Tijdschrift
De redactie van De Tweede Ronde (Winternummer 1988) kondigt een koerswijziging aan: het is een themanummer dat zich niet verdiept in de literatuur van een ver of dichtbij buitenland, maar dat geheel gewijd is aan ‘de Zee’. Het ‘Zeenummer’ bevat bijdragen uit een vijftiental literaturen, ‘om zoveel mogelijk facetten van dat machtige archetype te kunnen belichten’. Er valt maar één onderwerp te verzinnen dat oeverlozer is. De koers die het Lentenummer zal varen wordt daarmee voorspelbaar: een themanummer over de Liefde, naar ik veronderstel. Zulke ondernemingen hebben zo hun bezwaren, en de in het oog springende van dit ‘Zeenummer’ is dat de aandacht verdeeld moet worden over IJslandse, Deense, Argentijnse, Zweedse, Italiaanse, Griekse, Noorse en Nicaraguaanse dichters. Ieder van hen wordt vertegenwoordigd door één zeegedicht, een kennismaking die te kort is om hun een gezicht te geven. Bij de enkeling van wie twee of drie gedichten gekozen zijn gaat dat al dadelijk beter: bij de Griekse ‘zeemansdichter’ Nikos Kavvadías (1910-1975) bijvoorbeeld, wiens Mantsjoerijse afkomst een kleurige achtergrond geeft aan het melancholieke verhaal ‘Li’, dat ook in dit nummer staat. De zee roept bij vrijwel alle vertaalde dichters doodsverlangens op: te drijven ‘zoals slechts drijfhout drijft’, specificeert de Zweedse dichter Harry Martinson zijn wensen. Van dé dichter van Een eerlijk zeemansgraf zijn in de afdeling ‘Anthologie’ acht vertalingen opgenomen: van Baudelaire, Tristan Corbière, Rubén Darío en John Masefield. ‘Vermeld zij dat Slauerhoff zelf de term vertaling vermeed,’ waarschuwt de redactie. Het is waar dat Slauerhoff Corbières vermakelijke ‘Uitreis van een kaperschip’ nog niet tot de helft navertelt, maar
toch is het aardig om zijn herdichting van Baudelaires ‘De Albatros’ te leggen naast de (in hetzelfde nummer opgenomen) veel gewetensvoller versie van Peter Verstegen, en de getrouwheid van de laatste toch te willen ruilen tegen de poëtische kracht van de eerste. Met de brokjes hapklare wereldliteratuur in de afdelingen ‘vertaald proza’ en ‘vertaalde poëzie’ geeft het Zeenummer een bescheiden literaire opvoeding: een fragment uit Vergilius' Aeneis, gedichten van Heine (uit Die Nordsee), Poesjkin, Tjoettsjev, Giambatista Marino, Verlaine, Mallarmé, prozastukken van Herman Melville (een nieuwe vertaling van het eerste hoofdstuk van Moby Dick), Joseph Conrad (een autobiografische herinnering uit The Mirror of the Sea aan Amsterdam), Vladimir Nabokov (het emigrantenverhaal De haven, dat verscheen onder zijn pseudoniem V. Sirin), Knut Hamsun (een verhaal dat voelbaar gebaseerd is op eigen ervaringen in de kabeljauwvisserij), en een episode uit Duizend-en-één-nacht: de verhalen van Sindbad de Zeevaarder.
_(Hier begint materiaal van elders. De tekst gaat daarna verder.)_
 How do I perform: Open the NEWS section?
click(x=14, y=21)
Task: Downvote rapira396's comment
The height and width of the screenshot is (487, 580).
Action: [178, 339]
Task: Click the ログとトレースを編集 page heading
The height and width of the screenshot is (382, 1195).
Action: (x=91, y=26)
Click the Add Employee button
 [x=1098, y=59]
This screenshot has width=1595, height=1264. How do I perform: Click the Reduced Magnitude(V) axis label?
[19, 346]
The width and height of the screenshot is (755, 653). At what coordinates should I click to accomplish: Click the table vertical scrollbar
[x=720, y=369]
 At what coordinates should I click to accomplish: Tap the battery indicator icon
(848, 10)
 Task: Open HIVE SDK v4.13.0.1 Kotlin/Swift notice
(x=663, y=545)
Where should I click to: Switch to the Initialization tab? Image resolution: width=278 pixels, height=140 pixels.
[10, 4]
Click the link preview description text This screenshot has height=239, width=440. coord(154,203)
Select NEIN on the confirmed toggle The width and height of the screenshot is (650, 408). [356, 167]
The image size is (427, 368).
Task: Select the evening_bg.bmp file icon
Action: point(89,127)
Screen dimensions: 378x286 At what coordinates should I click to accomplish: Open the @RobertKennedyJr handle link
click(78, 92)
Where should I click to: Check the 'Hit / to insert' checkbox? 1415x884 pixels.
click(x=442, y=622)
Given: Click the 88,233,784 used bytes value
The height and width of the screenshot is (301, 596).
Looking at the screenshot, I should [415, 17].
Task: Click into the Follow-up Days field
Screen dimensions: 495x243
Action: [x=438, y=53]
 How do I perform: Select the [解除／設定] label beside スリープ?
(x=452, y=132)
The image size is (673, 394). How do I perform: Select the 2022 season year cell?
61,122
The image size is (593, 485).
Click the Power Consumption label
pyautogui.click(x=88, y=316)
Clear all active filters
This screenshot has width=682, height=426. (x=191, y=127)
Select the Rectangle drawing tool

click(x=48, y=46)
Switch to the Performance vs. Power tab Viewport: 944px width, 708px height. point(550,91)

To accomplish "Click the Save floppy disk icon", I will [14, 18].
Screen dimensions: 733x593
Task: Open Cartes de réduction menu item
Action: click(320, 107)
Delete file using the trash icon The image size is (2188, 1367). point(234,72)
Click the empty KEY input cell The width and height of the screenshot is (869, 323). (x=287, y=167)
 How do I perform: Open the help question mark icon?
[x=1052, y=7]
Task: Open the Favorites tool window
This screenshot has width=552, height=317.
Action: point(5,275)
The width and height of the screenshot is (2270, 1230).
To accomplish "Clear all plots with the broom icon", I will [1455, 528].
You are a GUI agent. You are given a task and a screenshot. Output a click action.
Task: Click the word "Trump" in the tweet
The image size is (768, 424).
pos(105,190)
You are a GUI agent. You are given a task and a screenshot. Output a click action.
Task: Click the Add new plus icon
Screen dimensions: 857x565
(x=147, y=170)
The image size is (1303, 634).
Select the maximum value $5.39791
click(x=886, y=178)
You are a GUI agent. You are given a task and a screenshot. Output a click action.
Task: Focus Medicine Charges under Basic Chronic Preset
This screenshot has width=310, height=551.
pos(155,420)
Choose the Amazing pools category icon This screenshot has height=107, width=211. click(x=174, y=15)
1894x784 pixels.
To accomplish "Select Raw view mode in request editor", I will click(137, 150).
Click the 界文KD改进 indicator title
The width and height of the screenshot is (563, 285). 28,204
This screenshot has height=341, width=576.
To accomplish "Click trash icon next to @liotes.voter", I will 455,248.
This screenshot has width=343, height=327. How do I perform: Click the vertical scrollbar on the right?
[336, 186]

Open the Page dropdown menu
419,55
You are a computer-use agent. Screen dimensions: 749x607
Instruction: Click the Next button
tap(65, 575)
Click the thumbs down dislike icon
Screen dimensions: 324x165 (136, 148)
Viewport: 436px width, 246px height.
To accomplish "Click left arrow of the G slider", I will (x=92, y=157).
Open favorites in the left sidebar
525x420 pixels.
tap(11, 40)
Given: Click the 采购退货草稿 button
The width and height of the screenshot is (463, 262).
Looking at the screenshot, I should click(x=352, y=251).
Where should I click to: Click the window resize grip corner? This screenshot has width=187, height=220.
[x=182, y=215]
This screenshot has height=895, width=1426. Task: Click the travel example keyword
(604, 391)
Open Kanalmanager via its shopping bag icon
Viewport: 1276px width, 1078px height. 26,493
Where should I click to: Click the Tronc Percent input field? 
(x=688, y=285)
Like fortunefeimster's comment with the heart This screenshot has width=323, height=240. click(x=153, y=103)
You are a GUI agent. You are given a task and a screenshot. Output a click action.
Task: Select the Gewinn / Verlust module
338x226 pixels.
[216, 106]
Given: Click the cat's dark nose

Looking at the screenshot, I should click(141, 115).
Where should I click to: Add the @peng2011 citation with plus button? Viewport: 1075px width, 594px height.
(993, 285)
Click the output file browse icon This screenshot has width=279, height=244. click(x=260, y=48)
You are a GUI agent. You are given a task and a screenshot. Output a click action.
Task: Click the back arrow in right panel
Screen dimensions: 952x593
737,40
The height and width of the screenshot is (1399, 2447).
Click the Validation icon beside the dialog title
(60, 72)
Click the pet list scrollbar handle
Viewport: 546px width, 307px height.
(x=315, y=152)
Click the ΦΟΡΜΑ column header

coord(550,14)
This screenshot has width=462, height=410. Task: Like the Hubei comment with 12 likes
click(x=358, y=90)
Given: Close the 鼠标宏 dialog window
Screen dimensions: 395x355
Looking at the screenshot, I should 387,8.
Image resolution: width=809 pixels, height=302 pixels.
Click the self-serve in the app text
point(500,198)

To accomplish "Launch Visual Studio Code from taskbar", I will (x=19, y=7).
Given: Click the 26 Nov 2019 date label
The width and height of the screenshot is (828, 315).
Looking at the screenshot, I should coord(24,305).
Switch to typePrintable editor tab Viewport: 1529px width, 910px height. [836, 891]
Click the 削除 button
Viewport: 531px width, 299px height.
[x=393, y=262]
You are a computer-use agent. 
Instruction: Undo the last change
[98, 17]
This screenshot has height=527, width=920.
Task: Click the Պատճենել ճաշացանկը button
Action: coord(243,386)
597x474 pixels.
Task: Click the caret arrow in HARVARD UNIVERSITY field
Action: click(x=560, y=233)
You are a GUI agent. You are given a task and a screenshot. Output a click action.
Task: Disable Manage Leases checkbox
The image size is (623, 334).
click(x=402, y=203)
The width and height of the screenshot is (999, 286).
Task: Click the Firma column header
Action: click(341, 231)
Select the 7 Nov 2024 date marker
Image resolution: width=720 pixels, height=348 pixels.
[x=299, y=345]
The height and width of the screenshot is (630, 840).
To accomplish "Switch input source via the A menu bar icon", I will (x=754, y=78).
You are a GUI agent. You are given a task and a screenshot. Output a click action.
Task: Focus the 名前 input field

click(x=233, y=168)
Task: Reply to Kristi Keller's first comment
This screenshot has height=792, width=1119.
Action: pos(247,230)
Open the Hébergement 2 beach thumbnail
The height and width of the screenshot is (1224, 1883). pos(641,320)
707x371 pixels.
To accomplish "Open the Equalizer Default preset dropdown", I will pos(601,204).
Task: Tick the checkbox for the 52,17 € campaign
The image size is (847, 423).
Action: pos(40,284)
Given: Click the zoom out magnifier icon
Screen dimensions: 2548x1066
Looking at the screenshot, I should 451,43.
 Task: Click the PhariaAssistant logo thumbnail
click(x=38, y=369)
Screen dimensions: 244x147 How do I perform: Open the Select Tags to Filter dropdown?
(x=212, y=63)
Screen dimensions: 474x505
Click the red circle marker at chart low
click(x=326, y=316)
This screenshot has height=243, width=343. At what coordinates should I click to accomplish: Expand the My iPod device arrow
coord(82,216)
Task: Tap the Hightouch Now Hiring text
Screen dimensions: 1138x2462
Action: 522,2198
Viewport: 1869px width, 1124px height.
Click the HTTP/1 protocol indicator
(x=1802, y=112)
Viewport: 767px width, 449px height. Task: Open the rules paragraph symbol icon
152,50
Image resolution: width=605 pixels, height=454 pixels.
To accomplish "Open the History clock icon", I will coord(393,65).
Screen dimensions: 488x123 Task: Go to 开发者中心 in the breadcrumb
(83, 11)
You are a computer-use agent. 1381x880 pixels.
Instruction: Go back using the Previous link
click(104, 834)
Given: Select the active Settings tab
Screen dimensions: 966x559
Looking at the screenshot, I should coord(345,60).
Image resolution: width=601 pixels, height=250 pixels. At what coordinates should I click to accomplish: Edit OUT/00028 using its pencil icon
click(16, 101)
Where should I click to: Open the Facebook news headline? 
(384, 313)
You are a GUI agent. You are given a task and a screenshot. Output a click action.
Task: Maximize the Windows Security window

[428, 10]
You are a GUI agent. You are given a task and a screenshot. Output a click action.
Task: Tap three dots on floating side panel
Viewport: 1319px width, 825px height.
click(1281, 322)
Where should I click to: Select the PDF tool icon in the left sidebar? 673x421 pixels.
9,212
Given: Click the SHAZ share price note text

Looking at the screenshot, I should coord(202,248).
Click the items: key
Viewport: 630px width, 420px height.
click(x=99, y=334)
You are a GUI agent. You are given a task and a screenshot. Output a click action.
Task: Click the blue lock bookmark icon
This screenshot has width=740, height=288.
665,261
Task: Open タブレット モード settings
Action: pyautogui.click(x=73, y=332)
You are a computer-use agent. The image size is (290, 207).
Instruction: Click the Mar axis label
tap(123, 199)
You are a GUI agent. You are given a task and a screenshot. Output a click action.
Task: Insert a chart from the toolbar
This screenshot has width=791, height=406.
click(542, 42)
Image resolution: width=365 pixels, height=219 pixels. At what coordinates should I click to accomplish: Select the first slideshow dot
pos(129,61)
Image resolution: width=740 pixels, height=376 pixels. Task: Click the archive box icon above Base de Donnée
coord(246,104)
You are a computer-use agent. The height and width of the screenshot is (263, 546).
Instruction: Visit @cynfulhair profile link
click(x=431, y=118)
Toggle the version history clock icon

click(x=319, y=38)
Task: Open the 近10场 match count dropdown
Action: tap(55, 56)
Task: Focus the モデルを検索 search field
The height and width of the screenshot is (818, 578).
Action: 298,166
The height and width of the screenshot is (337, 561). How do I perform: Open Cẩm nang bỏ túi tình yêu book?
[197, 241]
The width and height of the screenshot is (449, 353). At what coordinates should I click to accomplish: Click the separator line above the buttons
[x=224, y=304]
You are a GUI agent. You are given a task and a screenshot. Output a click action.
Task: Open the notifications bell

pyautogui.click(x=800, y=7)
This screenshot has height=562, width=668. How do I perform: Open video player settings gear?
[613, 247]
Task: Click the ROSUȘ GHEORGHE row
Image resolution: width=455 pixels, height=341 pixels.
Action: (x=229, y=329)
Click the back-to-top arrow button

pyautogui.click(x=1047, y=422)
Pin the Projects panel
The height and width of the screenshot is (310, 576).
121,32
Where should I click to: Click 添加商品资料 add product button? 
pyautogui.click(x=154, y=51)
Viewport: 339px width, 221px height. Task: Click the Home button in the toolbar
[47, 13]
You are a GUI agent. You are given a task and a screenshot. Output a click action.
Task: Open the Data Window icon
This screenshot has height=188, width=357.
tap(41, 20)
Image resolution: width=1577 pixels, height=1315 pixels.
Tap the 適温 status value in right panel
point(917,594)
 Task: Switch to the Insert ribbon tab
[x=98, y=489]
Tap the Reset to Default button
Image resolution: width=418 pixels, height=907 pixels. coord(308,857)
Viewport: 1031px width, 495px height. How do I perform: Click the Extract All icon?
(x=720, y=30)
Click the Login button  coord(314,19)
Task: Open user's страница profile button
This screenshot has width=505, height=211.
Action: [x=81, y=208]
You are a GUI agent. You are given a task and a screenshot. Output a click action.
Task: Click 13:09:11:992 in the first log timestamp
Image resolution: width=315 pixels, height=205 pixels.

De opgenomen levende Nederlandse ‘Light Verse’-dichters leggen het ditmaal af tegen de paar vrolijke klassieken uit het genre: ‘De schipbreuk’ van De Schoolmeester, en het daarop lijkende ‘Barmeisjes zijn godinnen...’ van Ogden Nash. ‘De ondergang van de Hesperus’ van H.W. Longfellow is, gepresenteerd als strip (met cartoons van Harvey Kurtzman en Wallace Wood), een curiosum. Van het oorspronkelijk proza is L.H. Wieners doorratelende logboek van een IJsselmeertocht ondraaglijk Ich-bezogen; een niet eerder gepubliceerd verhaal van Joop Waasdorp over hetzelfde onderwerp gaat eraan vooraf, waardoor Waasdorps superieure kalmte en goede smaak in het vertellen des te pijnlijker uitkomen. Charlotte
Mutsaers buit het Sint-Franciscus-thema van haar werk uit in een kort verhaal over ingenieur Lely en de drooglegging van de Zuiderzee. De gedecideerde toon maakt het verhaal komiek, maar de grapjes over het lot van de vissen geven ‘Visschandaal’ het karakter van een gruwelsprookje.